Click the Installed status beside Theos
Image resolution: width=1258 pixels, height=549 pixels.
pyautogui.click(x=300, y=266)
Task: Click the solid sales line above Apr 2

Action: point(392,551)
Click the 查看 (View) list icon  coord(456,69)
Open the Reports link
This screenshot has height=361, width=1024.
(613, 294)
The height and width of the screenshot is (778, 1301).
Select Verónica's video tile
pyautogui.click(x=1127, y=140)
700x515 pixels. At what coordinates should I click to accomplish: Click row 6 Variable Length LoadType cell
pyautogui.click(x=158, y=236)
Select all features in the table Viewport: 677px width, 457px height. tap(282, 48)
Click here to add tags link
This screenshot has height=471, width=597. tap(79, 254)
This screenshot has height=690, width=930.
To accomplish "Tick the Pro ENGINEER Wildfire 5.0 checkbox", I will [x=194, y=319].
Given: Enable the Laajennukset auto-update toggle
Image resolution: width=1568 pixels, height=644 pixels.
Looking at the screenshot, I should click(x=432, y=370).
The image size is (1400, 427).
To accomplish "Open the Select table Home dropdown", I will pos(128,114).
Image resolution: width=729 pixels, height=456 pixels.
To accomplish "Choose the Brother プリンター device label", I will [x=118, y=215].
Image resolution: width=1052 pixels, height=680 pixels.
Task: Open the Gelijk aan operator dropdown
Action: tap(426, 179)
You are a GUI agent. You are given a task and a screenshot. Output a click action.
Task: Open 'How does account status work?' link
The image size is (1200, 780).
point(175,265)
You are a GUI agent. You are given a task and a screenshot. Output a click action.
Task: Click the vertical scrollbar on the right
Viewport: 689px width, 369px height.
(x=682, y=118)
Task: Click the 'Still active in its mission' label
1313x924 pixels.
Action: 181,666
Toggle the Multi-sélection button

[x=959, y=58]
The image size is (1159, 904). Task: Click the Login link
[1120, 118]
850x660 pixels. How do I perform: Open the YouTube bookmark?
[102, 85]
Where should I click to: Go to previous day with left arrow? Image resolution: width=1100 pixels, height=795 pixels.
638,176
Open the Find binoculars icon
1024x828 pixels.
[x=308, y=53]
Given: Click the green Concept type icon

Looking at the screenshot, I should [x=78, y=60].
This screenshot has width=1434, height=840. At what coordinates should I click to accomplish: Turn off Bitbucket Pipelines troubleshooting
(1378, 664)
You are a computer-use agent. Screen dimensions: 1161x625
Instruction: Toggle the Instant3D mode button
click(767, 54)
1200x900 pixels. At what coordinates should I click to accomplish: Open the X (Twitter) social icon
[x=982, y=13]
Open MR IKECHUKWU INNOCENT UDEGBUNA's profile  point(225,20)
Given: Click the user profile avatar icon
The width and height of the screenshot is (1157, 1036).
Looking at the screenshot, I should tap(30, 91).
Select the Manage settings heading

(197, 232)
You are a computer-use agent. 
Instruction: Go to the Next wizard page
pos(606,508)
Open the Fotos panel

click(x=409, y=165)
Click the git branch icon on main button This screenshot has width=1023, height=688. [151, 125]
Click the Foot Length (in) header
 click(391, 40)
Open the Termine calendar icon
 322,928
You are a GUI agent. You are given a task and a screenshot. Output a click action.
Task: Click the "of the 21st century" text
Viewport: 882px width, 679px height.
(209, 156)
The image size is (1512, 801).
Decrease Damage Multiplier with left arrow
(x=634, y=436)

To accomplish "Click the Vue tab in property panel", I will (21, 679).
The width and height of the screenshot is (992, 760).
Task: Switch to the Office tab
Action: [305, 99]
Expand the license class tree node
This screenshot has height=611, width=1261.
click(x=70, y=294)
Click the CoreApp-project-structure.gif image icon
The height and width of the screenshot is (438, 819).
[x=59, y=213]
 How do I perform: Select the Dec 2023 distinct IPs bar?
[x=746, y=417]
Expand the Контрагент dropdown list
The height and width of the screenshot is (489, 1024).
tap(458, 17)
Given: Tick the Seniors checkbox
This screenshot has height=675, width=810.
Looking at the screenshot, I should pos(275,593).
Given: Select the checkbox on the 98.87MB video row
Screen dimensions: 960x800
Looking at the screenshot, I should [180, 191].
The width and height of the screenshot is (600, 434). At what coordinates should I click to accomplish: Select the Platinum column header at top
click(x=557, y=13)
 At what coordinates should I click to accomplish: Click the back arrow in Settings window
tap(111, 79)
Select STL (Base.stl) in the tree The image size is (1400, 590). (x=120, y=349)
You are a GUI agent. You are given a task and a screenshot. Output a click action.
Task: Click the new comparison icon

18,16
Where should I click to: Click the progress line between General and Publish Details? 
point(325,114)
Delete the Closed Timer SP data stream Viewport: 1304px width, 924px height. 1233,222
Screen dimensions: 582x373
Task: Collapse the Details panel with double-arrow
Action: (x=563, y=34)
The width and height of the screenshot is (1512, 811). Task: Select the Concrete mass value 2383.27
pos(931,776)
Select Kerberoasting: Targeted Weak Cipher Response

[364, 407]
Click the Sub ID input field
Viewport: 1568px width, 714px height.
+ + + + + + +
**Your goal:**
Word for word, set down each line of the material.

**Task output:**
Click the Installed status beside Theos
Image resolution: width=1258 pixels, height=549 pixels.
pyautogui.click(x=300, y=266)
Task: Click the solid sales line above Apr 2

Action: point(392,551)
Click the 查看 (View) list icon  coord(456,69)
Open the Reports link
This screenshot has height=361, width=1024.
(613, 294)
The height and width of the screenshot is (778, 1301).
Select Verónica's video tile
pyautogui.click(x=1127, y=140)
700x515 pixels. At what coordinates should I click to accomplish: Click row 6 Variable Length LoadType cell
pyautogui.click(x=158, y=236)
Select all features in the table Viewport: 677px width, 457px height. tap(282, 48)
Click here to add tags link
This screenshot has height=471, width=597. tap(79, 254)
This screenshot has height=690, width=930.
To accomplish "Tick the Pro ENGINEER Wildfire 5.0 checkbox", I will [x=194, y=319].
Given: Enable the Laajennukset auto-update toggle
Image resolution: width=1568 pixels, height=644 pixels.
Looking at the screenshot, I should click(x=432, y=370).
The image size is (1400, 427).
To accomplish "Open the Select table Home dropdown", I will pos(128,114).
Image resolution: width=729 pixels, height=456 pixels.
To accomplish "Choose the Brother プリンター device label", I will [x=118, y=215].
Image resolution: width=1052 pixels, height=680 pixels.
Task: Open the Gelijk aan operator dropdown
Action: tap(426, 179)
You are a GUI agent. You are given a task and a screenshot. Output a click action.
Task: Open 'How does account status work?' link
The image size is (1200, 780).
point(175,265)
You are a GUI agent. You are given a task and a screenshot. Output a click action.
Task: Click the vertical scrollbar on the right
Viewport: 689px width, 369px height.
(x=682, y=118)
Task: Click the 'Still active in its mission' label
1313x924 pixels.
Action: 181,666
Toggle the Multi-sélection button

[x=959, y=58]
The image size is (1159, 904). Task: Click the Login link
[1120, 118]
850x660 pixels. How do I perform: Open the YouTube bookmark?
[102, 85]
Where should I click to: Go to previous day with left arrow? Image resolution: width=1100 pixels, height=795 pixels.
638,176
Open the Find binoculars icon
1024x828 pixels.
[x=308, y=53]
Given: Click the green Concept type icon

Looking at the screenshot, I should [x=78, y=60].
This screenshot has width=1434, height=840. At what coordinates should I click to accomplish: Turn off Bitbucket Pipelines troubleshooting
(1378, 664)
You are a computer-use agent. Screen dimensions: 1161x625
Instruction: Toggle the Instant3D mode button
click(767, 54)
1200x900 pixels. At what coordinates should I click to accomplish: Open the X (Twitter) social icon
[x=982, y=13]
Open MR IKECHUKWU INNOCENT UDEGBUNA's profile  point(225,20)
Given: Click the user profile avatar icon
The width and height of the screenshot is (1157, 1036).
Looking at the screenshot, I should tap(30, 91).
Select the Manage settings heading

(197, 232)
You are a computer-use agent. 
Instruction: Go to the Next wizard page
pos(606,508)
Open the Fotos panel

click(x=409, y=165)
Click the git branch icon on main button This screenshot has width=1023, height=688. [151, 125]
Click the Foot Length (in) header
 click(391, 40)
Open the Termine calendar icon
 322,928
You are a GUI agent. You are given a task and a screenshot. Output a click action.
Task: Click the "of the 21st century" text
Viewport: 882px width, 679px height.
(209, 156)
The image size is (1512, 801).
Decrease Damage Multiplier with left arrow
(x=634, y=436)

To accomplish "Click the Vue tab in property panel", I will (21, 679).
The width and height of the screenshot is (992, 760).
Task: Switch to the Office tab
Action: [305, 99]
Expand the license class tree node
This screenshot has height=611, width=1261.
click(x=70, y=294)
Click the CoreApp-project-structure.gif image icon
The height and width of the screenshot is (438, 819).
[x=59, y=213]
 How do I perform: Select the Dec 2023 distinct IPs bar?
[x=746, y=417]
Expand the Контрагент dropdown list
The height and width of the screenshot is (489, 1024).
tap(458, 17)
Given: Tick the Seniors checkbox
This screenshot has height=675, width=810.
Looking at the screenshot, I should pos(275,593).
Given: Select the checkbox on the 98.87MB video row
Screen dimensions: 960x800
Looking at the screenshot, I should [180, 191].
The width and height of the screenshot is (600, 434). At what coordinates should I click to accomplish: Select the Platinum column header at top
click(x=557, y=13)
 At what coordinates should I click to accomplish: Click the back arrow in Settings window
tap(111, 79)
Select STL (Base.stl) in the tree The image size is (1400, 590). (x=120, y=349)
You are a GUI agent. You are given a task and a screenshot. Output a click action.
Task: Click the new comparison icon

18,16
Where should I click to: Click the progress line between General and Publish Details? 
point(325,114)
Delete the Closed Timer SP data stream Viewport: 1304px width, 924px height. 1233,222
Screen dimensions: 582x373
Task: Collapse the Details panel with double-arrow
Action: (x=563, y=34)
The width and height of the screenshot is (1512, 811). Task: Select the Concrete mass value 2383.27
pos(931,776)
Select Kerberoasting: Targeted Weak Cipher Response

[364, 407]
Click the Sub ID input field
Viewport: 1568px width, 714px height.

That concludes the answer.